**EXERCISE DIRECTIONS**
Reproduce the lines below from the one that contains "Click the orange Yes label" through the end, inclusive, and add nothing.

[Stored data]

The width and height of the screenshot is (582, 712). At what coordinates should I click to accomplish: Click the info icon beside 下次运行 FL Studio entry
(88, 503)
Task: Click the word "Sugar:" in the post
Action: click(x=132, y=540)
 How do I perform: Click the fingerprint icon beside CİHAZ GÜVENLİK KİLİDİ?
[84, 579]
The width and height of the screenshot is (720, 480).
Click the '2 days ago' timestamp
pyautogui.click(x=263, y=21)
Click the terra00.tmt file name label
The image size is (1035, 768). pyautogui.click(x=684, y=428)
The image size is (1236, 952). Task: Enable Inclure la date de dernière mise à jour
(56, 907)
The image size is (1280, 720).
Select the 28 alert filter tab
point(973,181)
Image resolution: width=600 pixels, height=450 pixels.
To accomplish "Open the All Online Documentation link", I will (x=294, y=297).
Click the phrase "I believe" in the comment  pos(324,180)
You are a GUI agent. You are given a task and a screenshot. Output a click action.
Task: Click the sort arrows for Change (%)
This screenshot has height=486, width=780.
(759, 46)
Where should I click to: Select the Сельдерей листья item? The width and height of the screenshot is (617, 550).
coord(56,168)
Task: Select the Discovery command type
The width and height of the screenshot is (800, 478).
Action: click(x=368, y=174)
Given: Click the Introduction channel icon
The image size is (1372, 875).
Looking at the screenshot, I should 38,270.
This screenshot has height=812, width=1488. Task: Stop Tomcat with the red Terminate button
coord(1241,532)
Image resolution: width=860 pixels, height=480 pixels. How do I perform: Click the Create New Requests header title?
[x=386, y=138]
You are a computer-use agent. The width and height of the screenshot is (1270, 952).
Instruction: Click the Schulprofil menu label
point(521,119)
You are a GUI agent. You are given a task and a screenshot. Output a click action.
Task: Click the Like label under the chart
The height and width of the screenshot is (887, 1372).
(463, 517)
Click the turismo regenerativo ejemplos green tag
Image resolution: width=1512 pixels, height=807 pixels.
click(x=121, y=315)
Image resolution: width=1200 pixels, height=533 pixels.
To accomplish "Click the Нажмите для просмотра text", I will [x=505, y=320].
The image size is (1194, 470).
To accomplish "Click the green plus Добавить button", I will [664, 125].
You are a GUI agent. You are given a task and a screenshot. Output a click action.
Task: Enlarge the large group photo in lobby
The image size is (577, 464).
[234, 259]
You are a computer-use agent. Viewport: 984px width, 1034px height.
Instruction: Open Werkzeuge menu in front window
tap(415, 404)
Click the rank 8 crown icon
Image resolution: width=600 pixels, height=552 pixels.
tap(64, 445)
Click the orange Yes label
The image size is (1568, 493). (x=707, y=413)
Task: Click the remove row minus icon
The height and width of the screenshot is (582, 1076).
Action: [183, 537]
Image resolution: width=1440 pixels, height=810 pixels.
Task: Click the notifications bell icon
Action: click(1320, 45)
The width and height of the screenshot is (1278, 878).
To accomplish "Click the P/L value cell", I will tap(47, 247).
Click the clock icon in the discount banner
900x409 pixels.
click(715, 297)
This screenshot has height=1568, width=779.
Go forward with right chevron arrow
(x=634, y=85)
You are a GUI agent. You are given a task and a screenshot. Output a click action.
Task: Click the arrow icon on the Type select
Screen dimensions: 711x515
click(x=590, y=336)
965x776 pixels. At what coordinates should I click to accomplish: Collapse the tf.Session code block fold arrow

**SOLVED PROBLEM**
Click the orange Yes label
The image size is (1568, 493). (x=707, y=413)
Task: Click the remove row minus icon
The height and width of the screenshot is (582, 1076).
Action: [183, 537]
Image resolution: width=1440 pixels, height=810 pixels.
Task: Click the notifications bell icon
Action: click(1320, 45)
The width and height of the screenshot is (1278, 878).
To accomplish "Click the P/L value cell", I will tap(47, 247).
Click the clock icon in the discount banner
900x409 pixels.
click(715, 297)
This screenshot has height=1568, width=779.
Go forward with right chevron arrow
(x=634, y=85)
You are a GUI agent. You are given a task and a screenshot. Output a click action.
Task: Click the arrow icon on the Type select
Screen dimensions: 711x515
click(x=590, y=336)
965x776 pixels. At what coordinates should I click to accomplish: Collapse the tf.Session code block fold arrow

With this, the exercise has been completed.